For the migration of existing, activated konnectors in V2, the type of account for each konnector will have to be indicated in a V2 “my account” application update. After that, it will be possible to create the accounts associated to each activated konnectors an link the konnectors to these accounts in a migration script.

Study on konnectors installation on VFS¶

The VFS is slow and installing npm packages on it will cause some performance problem. We are trying to find solution to handle that.

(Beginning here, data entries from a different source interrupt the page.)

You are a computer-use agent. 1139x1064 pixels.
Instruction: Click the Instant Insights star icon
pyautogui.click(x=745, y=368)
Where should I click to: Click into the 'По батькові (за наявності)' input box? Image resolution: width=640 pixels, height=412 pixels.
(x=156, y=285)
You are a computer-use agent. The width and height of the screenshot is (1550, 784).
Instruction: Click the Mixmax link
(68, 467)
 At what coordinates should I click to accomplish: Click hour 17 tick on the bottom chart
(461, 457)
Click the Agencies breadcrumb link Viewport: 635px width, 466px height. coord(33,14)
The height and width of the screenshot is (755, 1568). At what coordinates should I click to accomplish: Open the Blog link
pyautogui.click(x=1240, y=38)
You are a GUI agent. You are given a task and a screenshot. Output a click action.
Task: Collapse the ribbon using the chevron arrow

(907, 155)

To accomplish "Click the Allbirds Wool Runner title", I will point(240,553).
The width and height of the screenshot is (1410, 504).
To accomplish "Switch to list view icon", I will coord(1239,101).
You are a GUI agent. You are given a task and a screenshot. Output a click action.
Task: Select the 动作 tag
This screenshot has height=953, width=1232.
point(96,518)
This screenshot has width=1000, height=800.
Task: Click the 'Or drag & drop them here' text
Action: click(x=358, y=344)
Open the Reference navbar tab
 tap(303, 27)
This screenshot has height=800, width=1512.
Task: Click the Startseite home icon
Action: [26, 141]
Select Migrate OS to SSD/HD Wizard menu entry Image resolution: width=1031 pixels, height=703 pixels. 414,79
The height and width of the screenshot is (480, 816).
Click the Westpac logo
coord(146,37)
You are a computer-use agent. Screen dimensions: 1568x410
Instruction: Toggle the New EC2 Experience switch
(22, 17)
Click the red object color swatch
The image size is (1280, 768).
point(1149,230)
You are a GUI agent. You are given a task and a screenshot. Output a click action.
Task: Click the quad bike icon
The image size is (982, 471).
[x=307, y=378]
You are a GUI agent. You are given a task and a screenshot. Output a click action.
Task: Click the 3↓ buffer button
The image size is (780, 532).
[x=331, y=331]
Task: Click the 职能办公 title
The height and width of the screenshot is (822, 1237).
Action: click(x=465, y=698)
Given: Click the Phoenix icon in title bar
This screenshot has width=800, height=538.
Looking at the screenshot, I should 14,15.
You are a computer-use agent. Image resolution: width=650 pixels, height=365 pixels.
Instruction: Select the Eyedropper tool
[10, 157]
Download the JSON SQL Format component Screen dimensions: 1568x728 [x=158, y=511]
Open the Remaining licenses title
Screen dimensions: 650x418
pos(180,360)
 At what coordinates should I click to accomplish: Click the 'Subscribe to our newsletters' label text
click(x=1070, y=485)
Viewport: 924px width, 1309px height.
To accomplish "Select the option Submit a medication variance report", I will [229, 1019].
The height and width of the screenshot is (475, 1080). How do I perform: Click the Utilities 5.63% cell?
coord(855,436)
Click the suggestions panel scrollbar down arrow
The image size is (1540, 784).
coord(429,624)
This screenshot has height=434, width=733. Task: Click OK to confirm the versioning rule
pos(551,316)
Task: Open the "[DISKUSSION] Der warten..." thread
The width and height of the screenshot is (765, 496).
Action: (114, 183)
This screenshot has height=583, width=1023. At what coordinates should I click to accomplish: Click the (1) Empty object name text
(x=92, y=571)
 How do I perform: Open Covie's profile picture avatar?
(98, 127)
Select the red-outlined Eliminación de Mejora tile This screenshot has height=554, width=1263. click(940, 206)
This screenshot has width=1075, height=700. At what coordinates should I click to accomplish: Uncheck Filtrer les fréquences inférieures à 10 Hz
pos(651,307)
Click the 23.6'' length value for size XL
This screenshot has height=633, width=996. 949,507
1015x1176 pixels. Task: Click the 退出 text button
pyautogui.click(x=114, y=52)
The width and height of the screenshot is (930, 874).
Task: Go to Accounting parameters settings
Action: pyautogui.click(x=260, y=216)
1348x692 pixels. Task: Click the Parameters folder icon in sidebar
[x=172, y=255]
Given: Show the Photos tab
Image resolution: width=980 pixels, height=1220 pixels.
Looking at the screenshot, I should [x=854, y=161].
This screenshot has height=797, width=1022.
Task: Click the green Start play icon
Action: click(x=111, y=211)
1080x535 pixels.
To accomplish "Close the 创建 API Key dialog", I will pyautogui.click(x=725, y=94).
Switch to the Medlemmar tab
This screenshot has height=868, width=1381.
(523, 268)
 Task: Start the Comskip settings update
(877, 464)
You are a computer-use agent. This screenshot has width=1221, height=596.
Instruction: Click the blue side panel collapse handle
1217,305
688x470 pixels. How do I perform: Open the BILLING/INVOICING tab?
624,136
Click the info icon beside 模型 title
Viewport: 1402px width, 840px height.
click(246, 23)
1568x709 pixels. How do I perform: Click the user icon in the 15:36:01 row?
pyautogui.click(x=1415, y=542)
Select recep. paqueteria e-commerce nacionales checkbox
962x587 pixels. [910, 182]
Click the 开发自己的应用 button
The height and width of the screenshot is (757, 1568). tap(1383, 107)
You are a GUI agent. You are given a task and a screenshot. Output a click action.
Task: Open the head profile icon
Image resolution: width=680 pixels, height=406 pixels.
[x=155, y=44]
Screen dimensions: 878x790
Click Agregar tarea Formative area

We found 3 possible solutions :

Install the konnector on VFS as tar.gz files with all the dependencies included by the konnector developper
- advantages : easy for the konnector developper, as performant as a cp, no nedd for a compiled version of the konnector source, no duplication of code in the repo
- drawbacks : The source are not readable in files application then more complicated to study the konnector source, not really nice… , still could take a lot of space on VFS
Use webpack with target: node option to make a node bundle of the dependencies
- advantages : the konnector itself stays in clear on the VFS
- drawbacks : forces a compilation of the sources and then a sync between the source and bundle in the git repo by the konnector developper, forces konnector developpers to use webpack.
Install the npm dependencies with yarn in an immutable cache (–cache-folder option) in a directory like deps-${konnector-git-sha1} not in VFS.
- advantages : easier for the konnector developper, no particular dependency handling, no mandatory compilation, just a package.json in the git repository, the cache can be shared by instances
- drawbacks : node only solution, maybe more work on the cozy-stack side

TODO¶

[x] How to install and update the konnectors?
[x] Are the konnectors installed once per server or per instance (in the VFS like client-side apps)?
[x] One git repository with all the konnectors (like now), or one repos per konnector? Same question for package.json
[ ] What API to list the konnectors for My Accounts?
[ ] What workflow for developing a konnector?
[ ] How to test konnectors?
[x] How are managed the locales? : declared in manfiest.konnector
[x] Which version of nodejs? Last LTS version bundled in a rocket container
[ ] Do you keep coffeescript? Or move every konnector to ES2017? _ 28 konnectors in coffee _ 22 konnectors in JS
[ ] What about weboob?
[ ] What roadmap for transforming the konnectors-v2 in konnectors-v3?
[x] What format for the konnectors manifest?
[x] What permissions for a konnector?
[ ] For konnectors that import files, how can we let the user select a folder and have an associated permission for the konnector in this folder (and not anywhere else on the virtual file system)?
[ ] Can we associate the data retrieved by a konnector to a “profile”? The goal is to allow a client-side to have a permission on this profile and be able to read all the data fetched by a given konnector (or is tied to an account)?
[ ] How are logged the data exported/synchronized by a “push” konnector?
[x] Analyze the konnectors node_modules _ no compiled modules currently _ 28 dependencies that install 65 MB for 271 modules in production * 71 dependencies that install 611 MB for 858 modules with dev dependencies
[ ] How are persisted the accounts?
[x] How is executed a konnector? In particular, how the credentials are given to the konnector?
[ ] what should expose a konnector (data, functions, etc)? * https://github.com/cozy-labs/konnectors/issues/695
[ ] How can we support konnectors with OAuth?